Valencia Spain  Travel Photography Landscape
Valencia doesn't ease you in gently. From the moment you step off the plane or train, this Mediterranean city throws architecture, aroma, and attitude at you in equal measure. It's Spain's third-largest city, yet it carries itself with the self-assurance of somewhere that has nothing left to prove — and rightly so. The birthplace of paella, home to a futuristic arts complex rising from a drained riverbed, and blessed with more than 300 days of sunshine a year, Valencia rewards those who plan well and linger longer. This three-day Valencia itinerary is built for travellers who want substance over snapshots: real neighbourhood texture, the best food the city can offer, and a pace that lets it all actually land.

Getting to Valencia and Getting Around

Valencia's airport, Aeropuerto de Valencia (VLC) sits around 8 kilometres west of the city centre. The metro Line 3 and Line 5 connect the airport to the city in roughly 20–25 minutes — straightforward, affordable, and air-conditioned. Taxis and private transfers are equally easy to arrange and worth considering if you're travelling with luggage or in a group; they'll deliver you directly to your hotel door rather than navigating underground with bags in tow.

Once inside the city, Valencia is remarkably walkable between its key neighbourhoods: the old town (Ciutat Vella), El Carmen, Ruzafa, and the waterfront. The EMT Valencia bus network is efficient and covers areas where your feet might flag. Renting a bike is also a genuinely excellent option — the Turia Gardens, a long green park threading through the city in a former riverbed, doubles as a dedicated cycling route that links many of the major sights.

Day One: The Old City and Its Layers

Start where Valencia started: the Barrio del Carmen, the oldest part of the city, where Roman walls, medieval towers, and baroque facades crowd together in a state of charming, slightly chaotic coexistence. Begin the morning at the Torres de Serranos, the 14th-century Gothic gateway that once marked the northern entrance to the city. Climb to the top for a view across the rooftops — terracotta tiles, bell towers, and the shimmer of the Mediterranean in the distance on clear days.

From there, walk south through the old town to the Valencia Cathedral and the adjacent Basílica de la Virgen de los Desamparados. The cathedral is an architectural palimpsest — Romanesque, Gothic, baroque, and neoclassical elements layered over seven centuries of construction. The Miguelete tower is worth the narrow spiral climb for another elevated perspective. Inside the cathedral, the Chapel of the Holy Grail quietly houses what is claimed by many to be the actual cup used at the Last Supper. Whether or not you're a believer, it's a genuinely affecting object to stand before.

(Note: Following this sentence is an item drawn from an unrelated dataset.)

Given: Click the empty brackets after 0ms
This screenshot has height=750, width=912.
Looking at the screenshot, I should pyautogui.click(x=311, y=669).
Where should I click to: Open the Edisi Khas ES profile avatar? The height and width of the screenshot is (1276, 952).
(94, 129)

Lunch on day one should be at the Mercado Central — one of the largest and most beautiful covered markets in Europe, housed beneath a modernist iron-and-tile dome completed in 1928. Don't treat it as a tourist photo stop. Buy things. A slice of coca de llanda, a handful of tiger nuts (chufas) to understand where horchata actually comes from, a wedge of local queso de oveja. The market's tapas bars are perfectly decent for a standing lunch of anchovies, croquetas, and a cold glass of Valencian white.

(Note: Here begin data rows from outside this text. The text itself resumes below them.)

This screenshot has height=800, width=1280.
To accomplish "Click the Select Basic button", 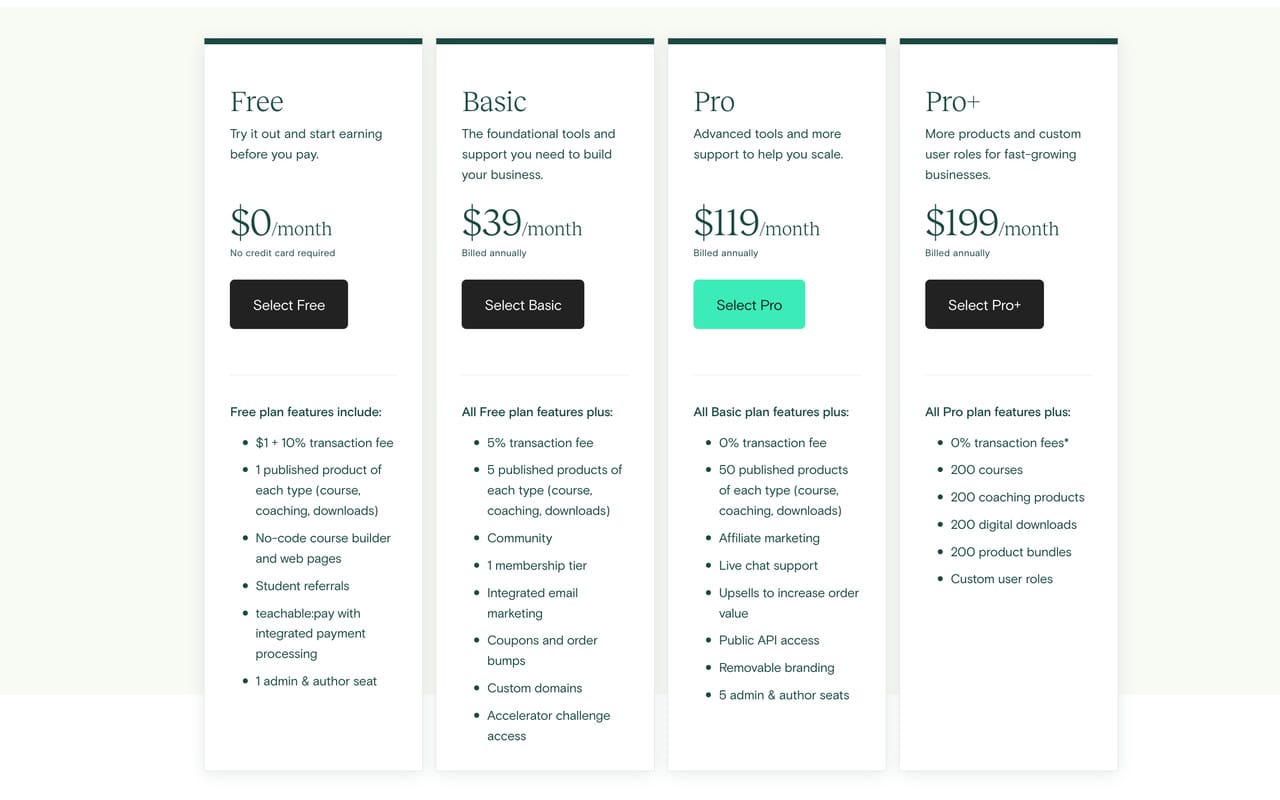I will coord(522,304).
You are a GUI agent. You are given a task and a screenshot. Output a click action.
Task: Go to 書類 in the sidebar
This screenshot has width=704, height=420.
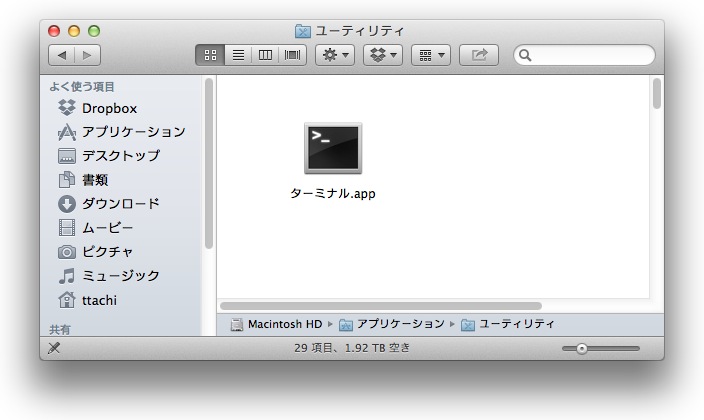tap(95, 180)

The afternoon belongs to the neighbourhood of El Carmen itself — street art on crumbling walls, independent bookshops, ceramic-tiled doorways. Lose an hour in it. By late afternoon, make your way to the Institut Valencià d'Art Modern (IVAM), one of Spain's most respected contemporary art museums, whose permanent collection includes a substantial archive of work by Julio González. The building itself, stark and modernist, is a deliberate counterpoint to the baroque excess of the old town next door.

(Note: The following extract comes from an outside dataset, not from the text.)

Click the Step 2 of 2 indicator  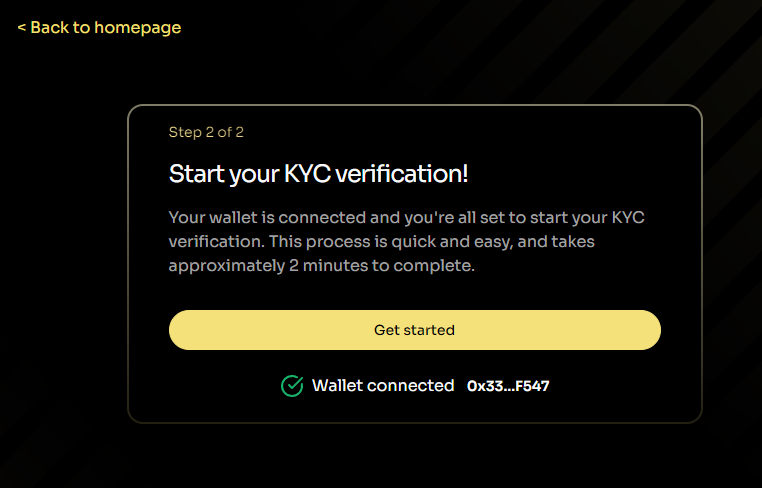[206, 132]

For dinner, head back into El Carmen proper. The neighbourhood comes alive after 9pm in a way that feels entirely natural rather than performed. Look for restaurants running the menú del día in the evening — several do — or commit to a meal at one of the wine bars along Carrer del Mossén Femades, where the local Denominació d'Origen Valencia wines are poured with the confidence they deserve.

Day Two: The City of Arts and Sciences, and Ruzafa

No Valencia itinerary is complete without the Ciutat de les Arts i les Ciències — and no amount of prior photographs quite prepares you for the scale of it in person. Santiago Calatrava and Félix Candela's complex sprawls across two kilometres of the former Turia riverbed, a sequence of white-concrete structures that look simultaneously like a science-fiction film set and a series of enormous bleached bones.

The City of Arts and Sciences comprises several distinct buildings: the Hemisfèric (an IMAX and planetarium), the Museu de les Ciències Príncep Felip (interactive science museum, excellent with children but genuinely interesting without them), the Palau de les Arts Reina Sofía (the opera house, worth visiting even if you're not catching a performance), and the L'Oceanogràfic, Europe's largest aquarium. The latter, designed by Félix Candela, sits at the southern end and is remarkable both architecturally and in terms of its marine collection — the open-air lagoons and Mediterranean tunnel exhibit are the highlights.

Plan two to three hours here minimum. The reflective pools surrounding the buildings shift colour throughout the day; the light at midday is sharp and photogenic, but late afternoon turns the whole complex golden in a way that's difficult to overstate.

After the complex, walk or cycle north through the Turia Gardens to reach Ruzafa — Valencia's most energetically creative neighbourhood. This is where the city's younger creative class has congregated, turning a working-class residential barrio into a grid of independent coffee shops, concept restaurants, ceramics studios, and natural wine bars. It's Valencia's answer to Shoreditch or Gràcia, but with less self-consciousness and better food.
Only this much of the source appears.